BioJulia / BigBed.jl

MIT License
4 stars 2 forks source link

Order of chromosomes in BigBed.Writer #2

Open jonathanBieler opened 4 years ago

jonathanBieler commented 4 years ago

I'm trying to write data to a BigBed file on each human chromosome, I defined my writer as such :

writer = BigBed.Writer(file, [(chr, length(genome[chr])) for chr in chrs])

With chrsbeing ["1", "2", ...]. Then I'm looping on chrs and do some write operations, but I'm getting a :

ArgumentError: disordered intervals

Because in the writer the chromosomes are getting reordered as : ["1", "10", "11"].

I managed to get around it by getting the chromosomes in the right order with:

ochrs = collect(values(writer.chromnames))[sortperm(collect(keys(writer.chromnames)))]

Would it be possible to have the writer keep the ordering it's given ? (maybe using an OrderedDict) or is there a good reason why it gets reordered ?

Alternatively a chromlist method to get the chromosome in the right order would help.

CiaranOMara commented 4 years ago

@jonathanBieler, does the following cover your idea of a chromlist method?

function Base.isless(::Int, ::Char)
    return true
end

function Base.isless(::Char, ::Int)
    return false
end

function seqname_isless(str1::String, str2::String) :: Bool

    function parse_seqname(str::String) :: Vector{Union{Char, Int}}
        arr = Vector{Char}(str)

        arr = convert(Vector{Union{Char, Int}}, arr)

        m = match(r"(\d+)", str)

        if m !== nothing
            for (capture, offset) in zip(reverse(m.captures), reverse(m.offsets))
                splice!(arr, UnitRange(offset, offset + length(capture) -1), parse(Int, capture))
            end
        end

        return arr

    end

    return parse_seqname(str1) < parse_seqname(str2)

end
julia> seqname_isless("chr1", "chrM")
true

julia> seqname_isless("chrM", "chr1")
false

julia> seqnames = ["chr11", "chr10", "chr01", "chr100", "chr1" , "chrM", "chr010"];

julia> sort(seqnames)
7-element Array{String,1}:
 "chr01" 
 "chr010"
 "chr1"  
 "chr10" 
 "chr100"
 "chr11" 
 "chrM"  

julia> sort(seqnames,lt=seqname_isless)
7-element Array{String,1}:
 "chr01" 
 "chr1"  
 "chr10" 
 "chr010"
 "chr11" 
 "chr100"
 "chrM"  

julia> seqnames = string.(1:11);

julia> sort(seqnames)
11-element Array{String,1}:
 "1" 
 "10"
 "11"
 "2" 
 "3" 
 "4" 
 "5" 
 "6" 
 "7" 
 "8" 
 "9" 

julia> sort(seqnames,lt=seqname_isless)
11-element Array{String,1}:
 "1" 
 "2" 
 "3" 
 "4" 
 "5" 
 "6" 
 "7" 
 "8" 
 "9" 
 "10"
 "11"
jonathanBieler commented 4 years ago

My issue isn't that the chromosome list is in a specific order or another, just that you need to know (or be able to set) the order it's stored internally in the Writer to be able to write without getting a disordered intervals error. So it would need to be something like I wrote above :

chromlist(writer) = 
    collect(values(writer.chromnames)[sortperm(collect(keys(writer.chromnames)))]
jonathanBieler commented 4 years ago

Here's an MWE :

    output = open("data.bb", "w")

==================================================

■ Tasks:
a) Duplicate the portion of the BigBed.jl issue thread starting with "I managed to" and going on through "gets reordered ?".
b) Answer these questions using the BigBed.jl issue thread:
(i) Which error does the opening poster receive when looping over the chromosomes and writing?
(ii) What structure does the opening poster suggest the writer might use to keep the ordering it is given?
(iii) What value does the call seqname_isless("chr1", "chrM") return in the reply's example?

■ Data excerpt:

==================================================

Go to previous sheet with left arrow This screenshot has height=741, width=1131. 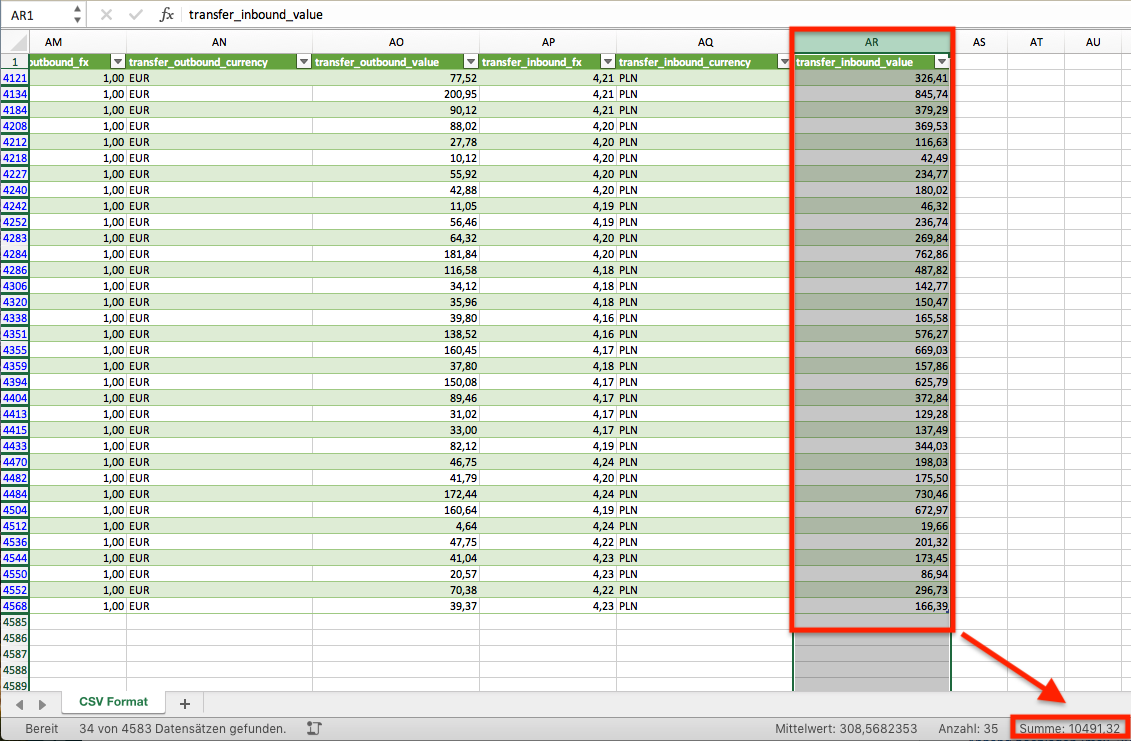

==================================================

■ Responses by item number:
a)
I managed to get around it by getting the chromosomes in the right order with:

ochrs = collect(values(writer.chromnames))[sortperm(collect(keys(writer.chromnames)))]

Would it be possible to have the writer keep the ordering it's given ? (maybe using an OrderedDict) or is there a good reason why it gets reordered ?

b)
(i) ArgumentError: disordered intervals
(ii) An OrderedDict
(iii) true